■ Passage to read ■
List of Famous people who born in 1923
Smokey Yunick
Henry "Smokey" Yunick was an American mechanic and car designer associated with motorsports. Yunick was deeply involved in the early years of NASCAR, and he is probably most associated with that racing genre. He participated as a racer, designer, and held other jobs related to the sport, but was best known as a mechanic, builder, and crew chief.
Robert Macauley
Robert Conover "Bob" Macauley was an American businessman who left his paper company to create the charity Americares, which he established in 1982 and which has provided billions of dollars of aid to needy people in crisis situations in countries around the world. Macauley had been aiding South Vietnamese orphans starting in the early 1970s and expanded his personal involvement in philanthropic causes after the 1975 crash of a U.S. military jet evacuating children stranded the survivors and others trying to leave the country.
Michael Hargrave
Michael John Hargrave was a British general practitioner in Wootton Bassett, Wiltshire, who in 1945 assisted at Bergen-Belsen concentration camp when he volunteered as a medical student from Westminster Hospital at the age of 21.
Shōtarō Ikenami
Shōtarō Ikenami was a Japanese author. He wrote a number of historical novels. He won the Naoki Award for popular literature in 1960. Many of his historical novels were adapted for TV and cinema.

■ Entries provided ■
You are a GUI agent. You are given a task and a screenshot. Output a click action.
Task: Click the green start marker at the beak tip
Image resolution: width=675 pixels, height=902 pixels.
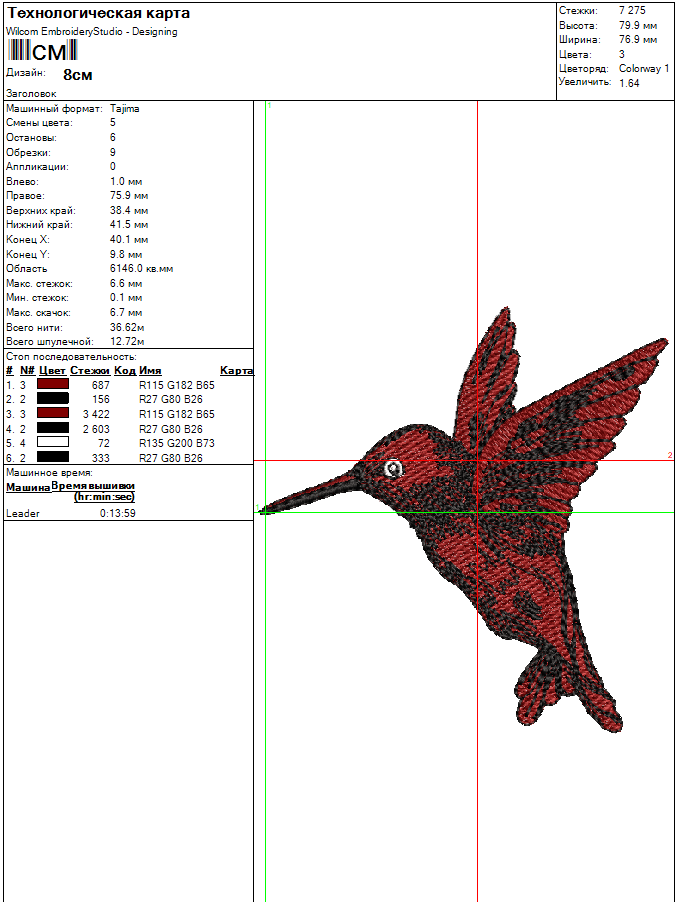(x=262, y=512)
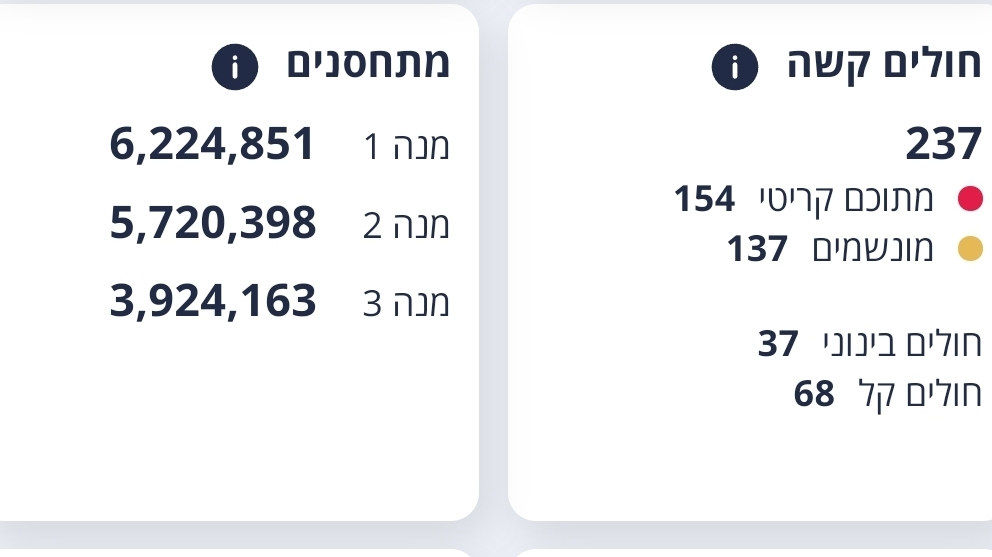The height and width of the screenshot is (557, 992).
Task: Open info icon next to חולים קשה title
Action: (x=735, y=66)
--
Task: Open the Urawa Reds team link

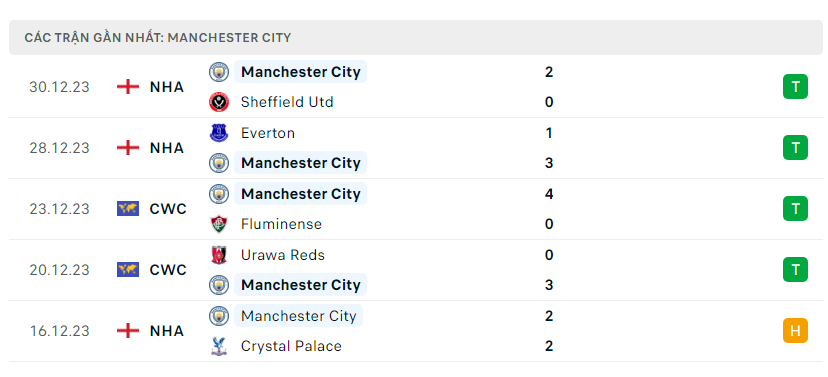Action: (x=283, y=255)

■ What the task requires ■
Please repeat the part of the 1923 births list that opens with the words containing "Robert Macauley" and closes with "leave the country.", switching "paper company" to "shipping firm". The items have no connection to the 1923 births list.

■ Exercise output ■
Robert Macauley
Robert Conover "Bob" Macauley was an American businessman who left his shipping firm to create the charity Americares, which he established in 1982 and which has provided billions of dollars of aid to needy people in crisis situations in countries around the world. Macauley had been aiding South Vietnamese orphans starting in the early 1970s and expanded his personal involvement in philanthropic causes after the 1975 crash of a U.S. military jet evacuating children stranded the survivors and others trying to leave the country.